What to work on: Given the listing below, output exactly the line containing "Task: Open Device Preferences in Settings" and every line after it through the end.

◆ ◆ ◆ ◆

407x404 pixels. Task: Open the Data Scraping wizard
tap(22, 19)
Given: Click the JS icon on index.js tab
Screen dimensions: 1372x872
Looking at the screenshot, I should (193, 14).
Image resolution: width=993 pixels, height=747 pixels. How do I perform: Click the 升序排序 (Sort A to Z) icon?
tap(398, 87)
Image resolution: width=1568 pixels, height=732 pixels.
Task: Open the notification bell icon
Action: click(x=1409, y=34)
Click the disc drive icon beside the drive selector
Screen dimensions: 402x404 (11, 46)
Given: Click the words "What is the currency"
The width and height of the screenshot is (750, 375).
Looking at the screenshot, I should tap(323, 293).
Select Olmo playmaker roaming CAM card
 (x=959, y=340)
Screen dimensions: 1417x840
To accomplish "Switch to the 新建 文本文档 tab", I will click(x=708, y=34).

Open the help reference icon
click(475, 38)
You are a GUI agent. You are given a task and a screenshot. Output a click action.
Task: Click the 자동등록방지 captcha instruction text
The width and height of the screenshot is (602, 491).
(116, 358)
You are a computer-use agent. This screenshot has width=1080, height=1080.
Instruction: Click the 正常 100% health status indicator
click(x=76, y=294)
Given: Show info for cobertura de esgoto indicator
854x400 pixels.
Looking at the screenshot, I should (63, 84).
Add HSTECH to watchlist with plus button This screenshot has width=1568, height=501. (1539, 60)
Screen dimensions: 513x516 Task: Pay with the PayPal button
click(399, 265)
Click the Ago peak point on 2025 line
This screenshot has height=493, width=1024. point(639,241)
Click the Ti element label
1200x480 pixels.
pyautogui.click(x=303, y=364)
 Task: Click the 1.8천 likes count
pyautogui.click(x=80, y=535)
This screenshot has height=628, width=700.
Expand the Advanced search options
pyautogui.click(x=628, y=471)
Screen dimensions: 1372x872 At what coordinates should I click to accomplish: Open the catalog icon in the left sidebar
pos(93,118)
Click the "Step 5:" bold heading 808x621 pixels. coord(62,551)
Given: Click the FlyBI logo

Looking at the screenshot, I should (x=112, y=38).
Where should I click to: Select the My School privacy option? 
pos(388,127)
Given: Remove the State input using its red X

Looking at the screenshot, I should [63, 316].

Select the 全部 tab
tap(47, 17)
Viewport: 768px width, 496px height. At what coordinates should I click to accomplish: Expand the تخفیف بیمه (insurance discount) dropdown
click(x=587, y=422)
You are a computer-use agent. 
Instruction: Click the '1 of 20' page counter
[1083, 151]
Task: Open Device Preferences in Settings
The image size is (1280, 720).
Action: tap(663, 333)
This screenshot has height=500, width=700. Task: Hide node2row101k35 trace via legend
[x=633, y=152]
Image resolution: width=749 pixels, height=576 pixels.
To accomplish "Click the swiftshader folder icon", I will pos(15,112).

◆ ◆ ◆ ◆

Problem solution:
Task: Open Device Preferences in Settings
The image size is (1280, 720).
Action: tap(663, 333)
This screenshot has height=500, width=700. Task: Hide node2row101k35 trace via legend
[x=633, y=152]
Image resolution: width=749 pixels, height=576 pixels.
To accomplish "Click the swiftshader folder icon", I will pos(15,112).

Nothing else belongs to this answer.